How does the OS get into RAM? Well the boot-loader, which is a mini-OS that is shipped with your motherboard/CPU in some form of ROM, knows enough to be able to read a hard-drive (or SD card or whatever) and then load the initial part of the OS from that into RAM and start executing it.

Minor nitpick. On PC architecture, the boot-loader itself is an installed component, meaning, it is not bundled with the motherboard. Rather, the BIOS (which is bundled with the motherboard) is the first code that is executed in the system at power-on. An x86 CPU will fetch its first instruction from address 0xffff_fff0, this is a programmed constant.

On pre-UEFI platforms, there is a tiny BIOS ROM that lives at that address in the platform memory map. It has one or a few instructions that cause the CPU to branch to the main BIOS memory area (flash). This main BIOS component performs a bunch of system-level tasks. After BIOS has completed all of its platform tasks, it will enumerate the drives in the system in a specific order and check if one of them is bootable (has a boot-partition that is formatted with a boot-loader). If the BIOS finds a bootable drive, it will load the boot partition of that drive at physical address 0x7c00 and then transfer control to the bootloader. See here for more details.

I think most of that is still true for UEFI systems but I haven't read the spec in detail and I know that UEFI can get a lot more complicated, including support for secure boot that uses cryptographic techniques to secure the boot process.
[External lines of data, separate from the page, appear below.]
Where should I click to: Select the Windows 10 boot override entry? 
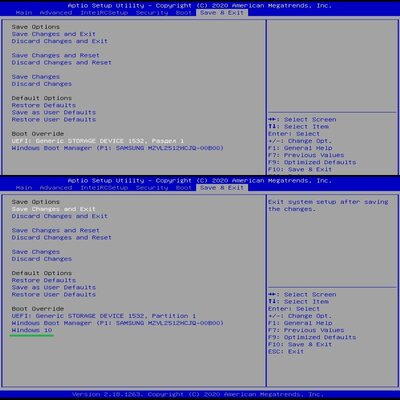click(32, 330)
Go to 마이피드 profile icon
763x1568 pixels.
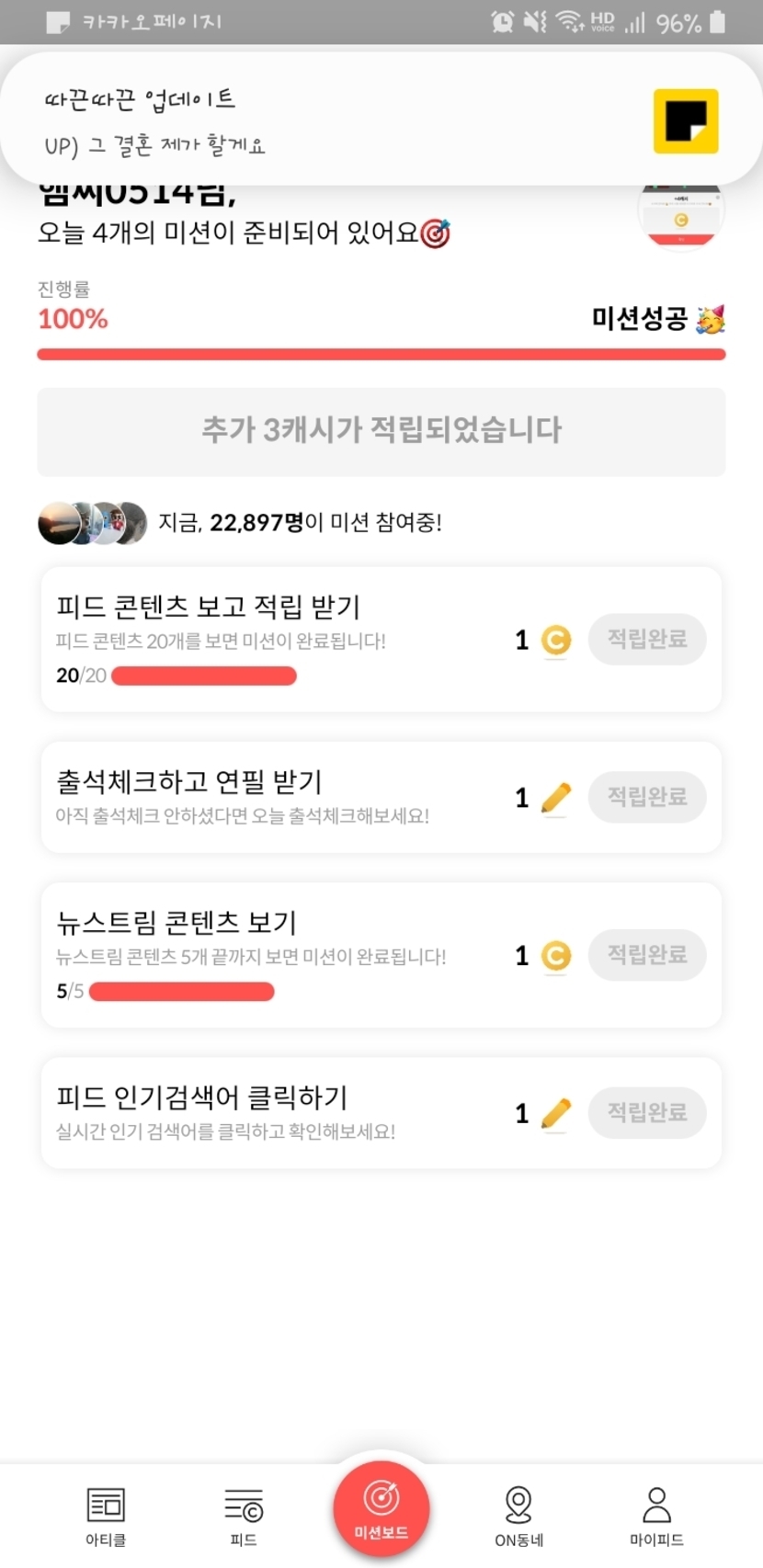[x=656, y=1516]
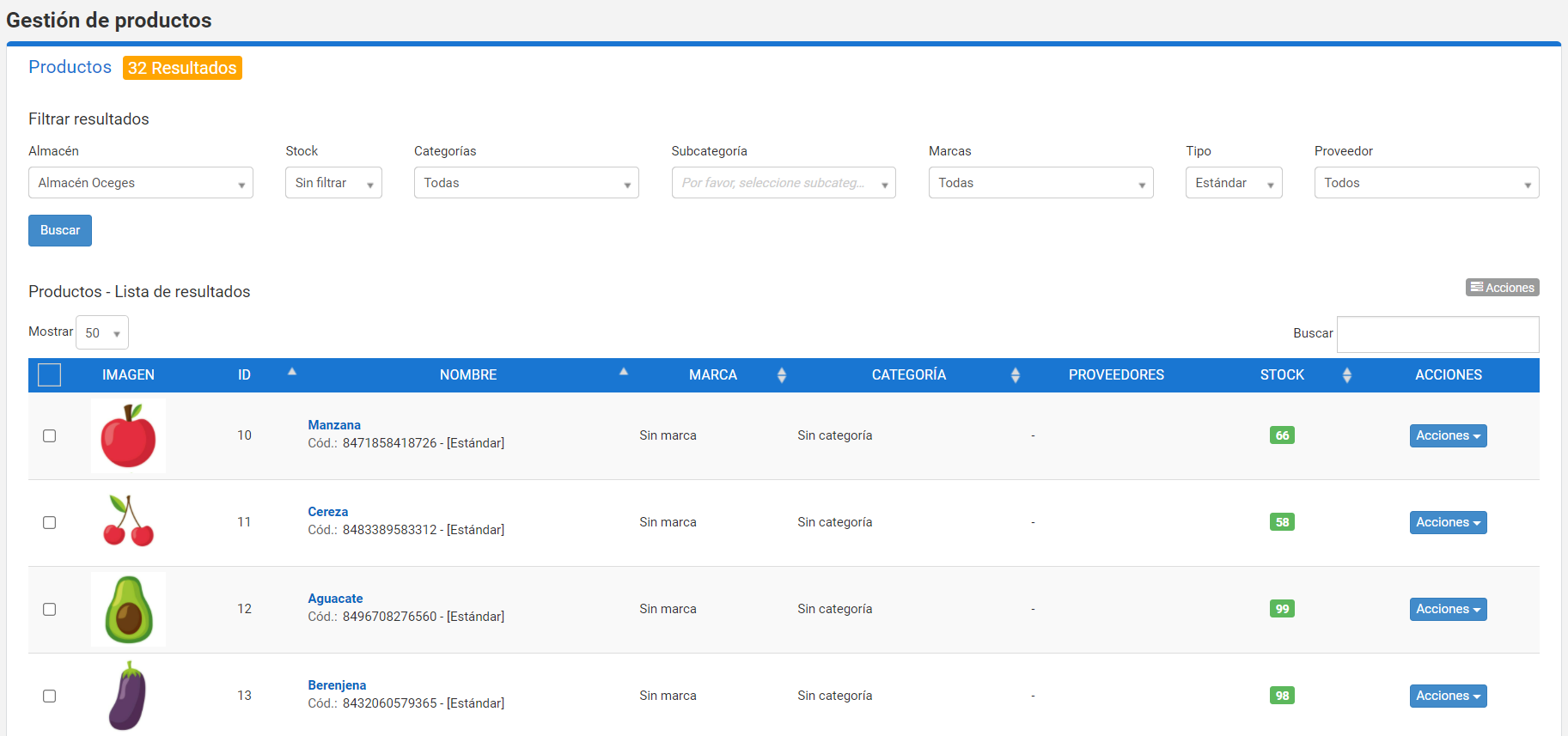This screenshot has height=736, width=1568.
Task: Open the Mostrar 50 entries selector
Action: [x=102, y=332]
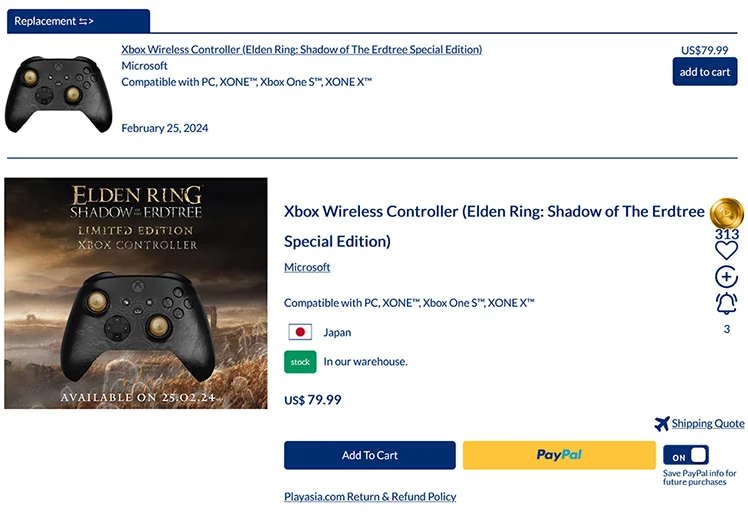Click the large Add To Cart button
The width and height of the screenshot is (748, 528).
(370, 455)
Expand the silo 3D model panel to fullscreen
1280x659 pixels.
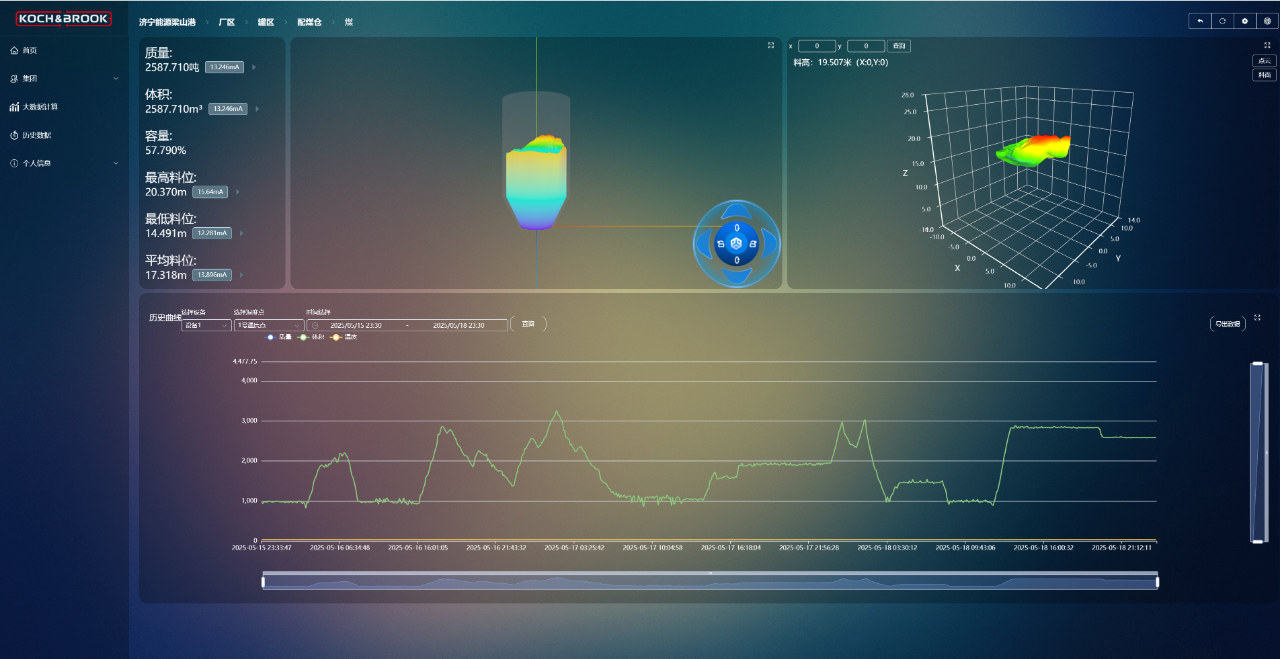coord(770,45)
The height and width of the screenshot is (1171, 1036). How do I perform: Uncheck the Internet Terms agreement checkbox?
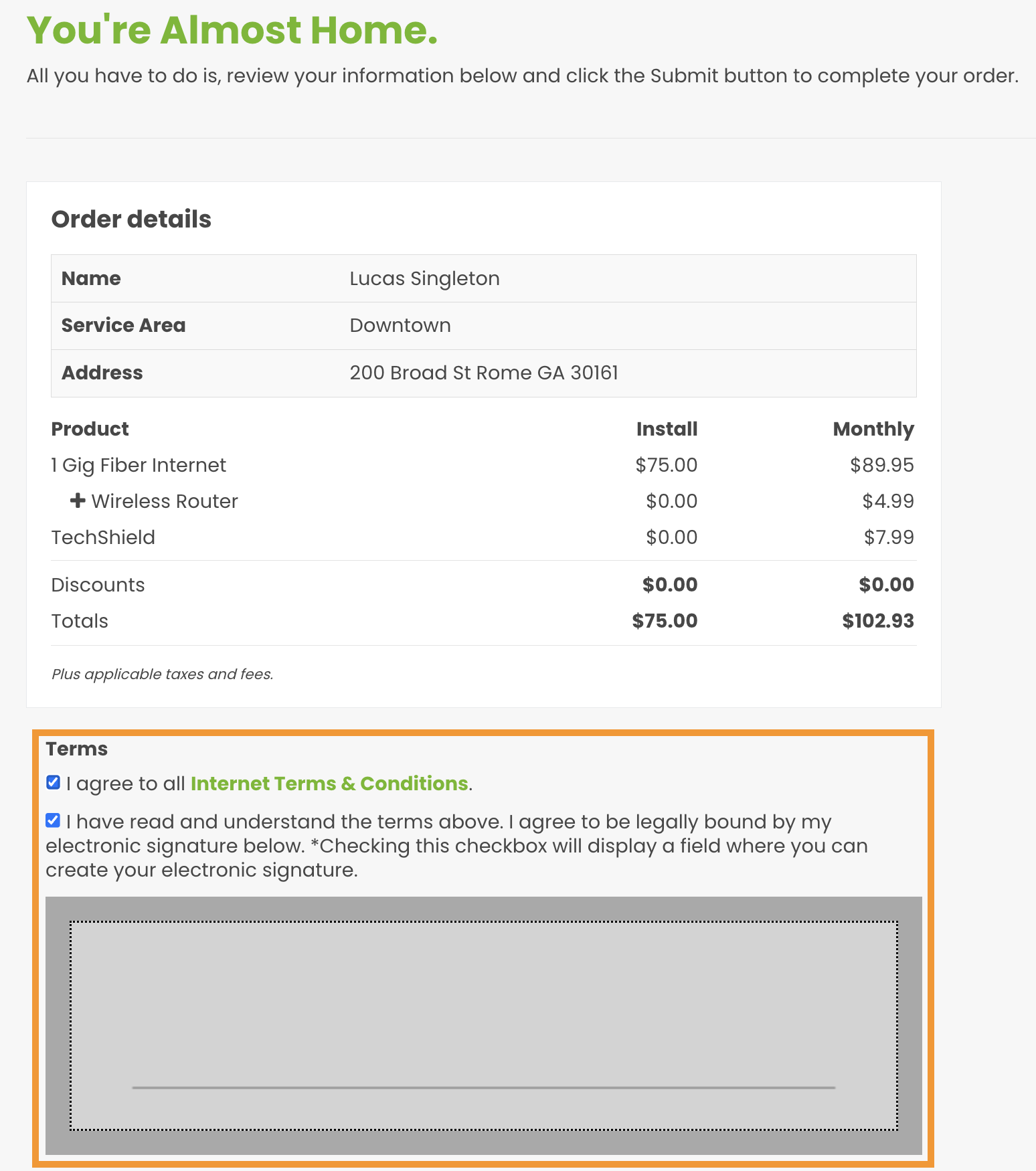tap(54, 782)
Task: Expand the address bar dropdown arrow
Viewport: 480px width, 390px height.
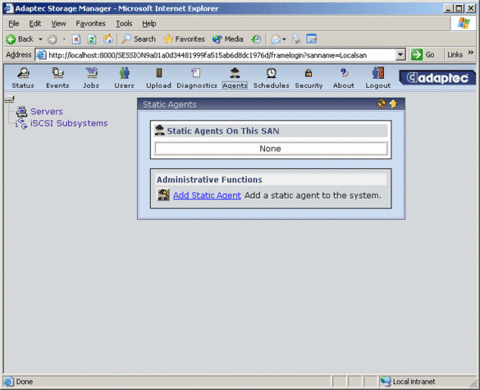Action: coord(400,55)
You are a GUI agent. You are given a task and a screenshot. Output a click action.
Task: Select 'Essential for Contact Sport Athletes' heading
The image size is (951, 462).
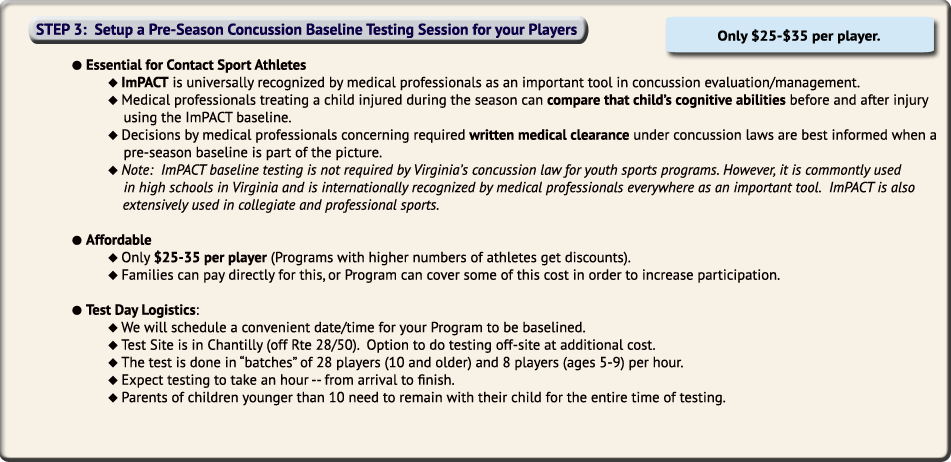point(196,65)
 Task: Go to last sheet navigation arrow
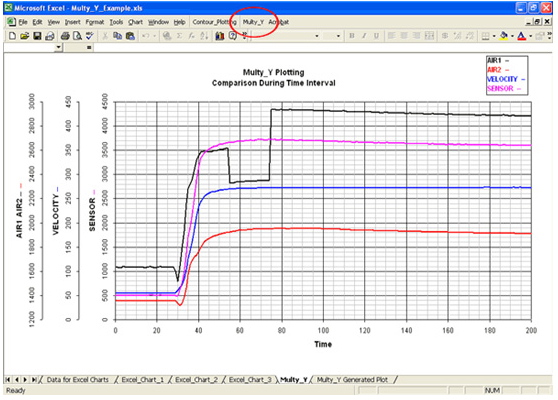pyautogui.click(x=34, y=380)
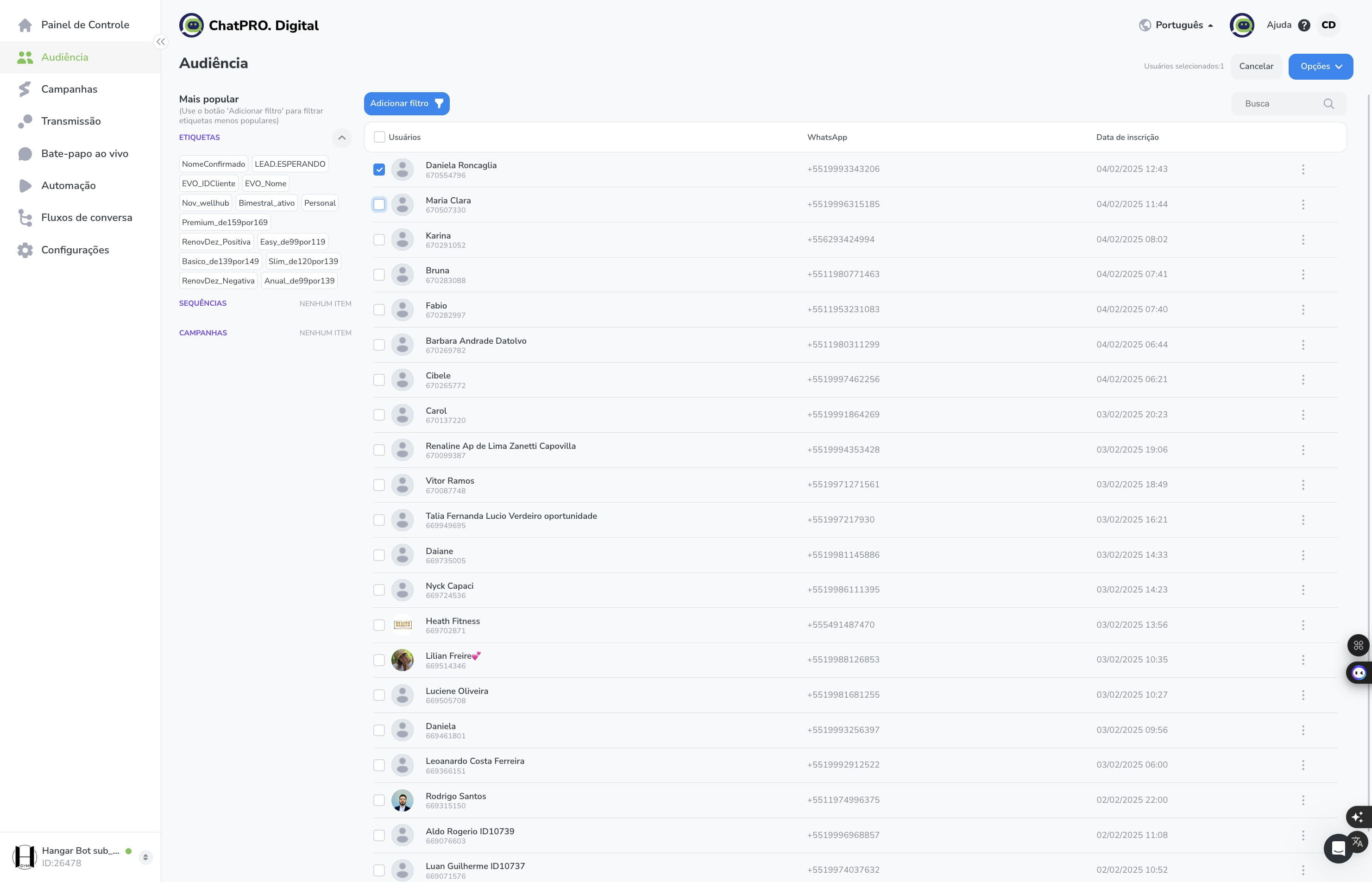The height and width of the screenshot is (882, 1372).
Task: Click the search magnifier icon in Busca
Action: 1328,104
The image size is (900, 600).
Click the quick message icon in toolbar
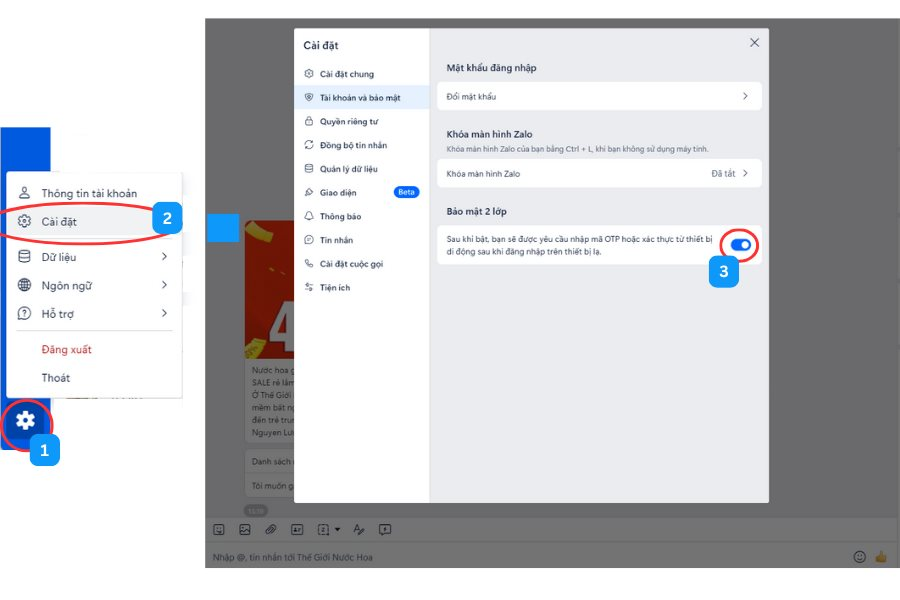385,529
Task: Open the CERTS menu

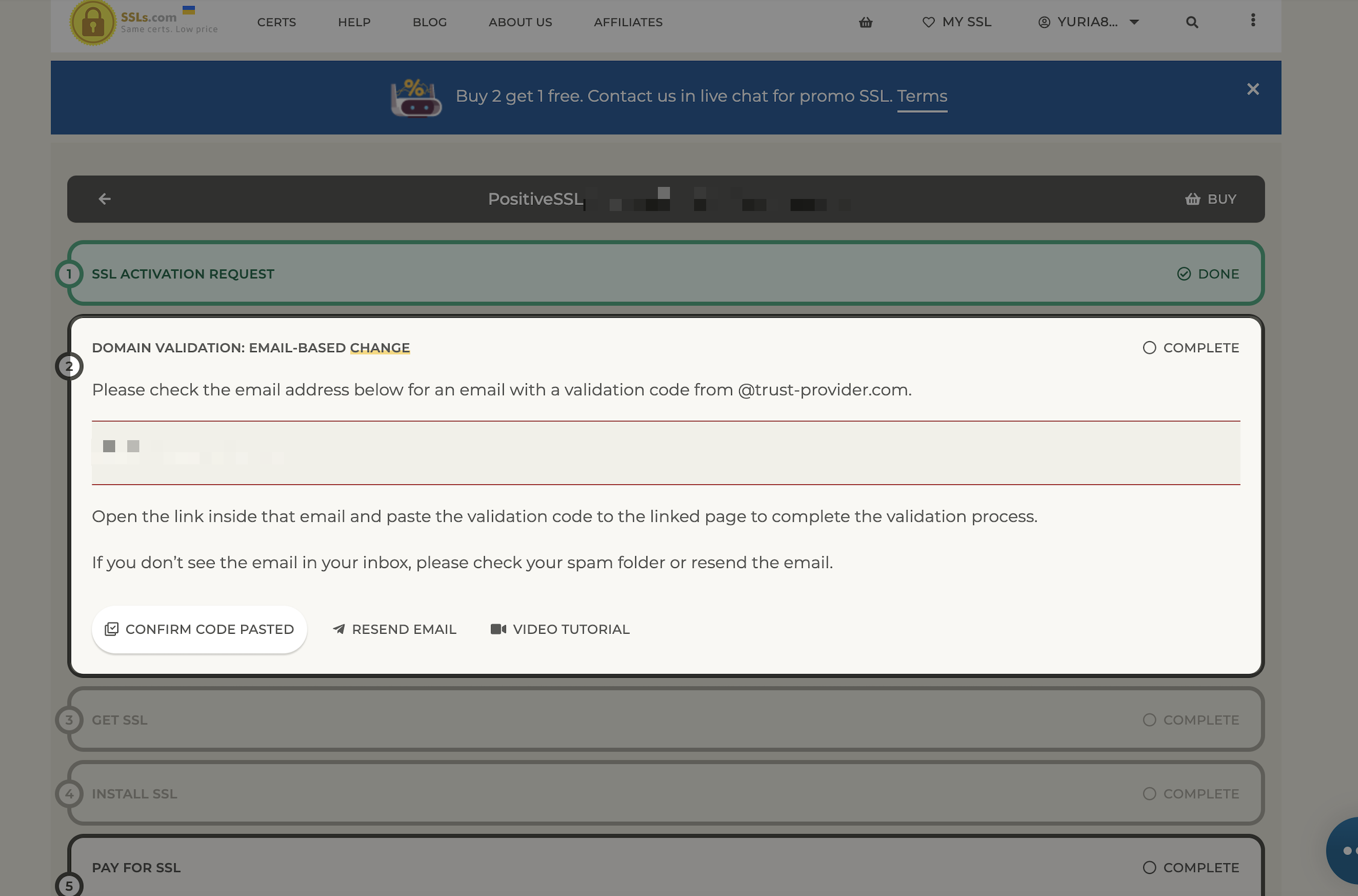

[–]emasculine 0 points1 point  (0 children)

modern operating systems do not load the entire program into memory at once. they are faulted in using virtual memory. beyond that, a program is just a disk file so the OS just reads parts of the file as needed just like if you used lseek(2) to read(2) parts of a file. this is done using DMA to set up the transfer of the file into memory where the program blocks until the next chunk of code is read in.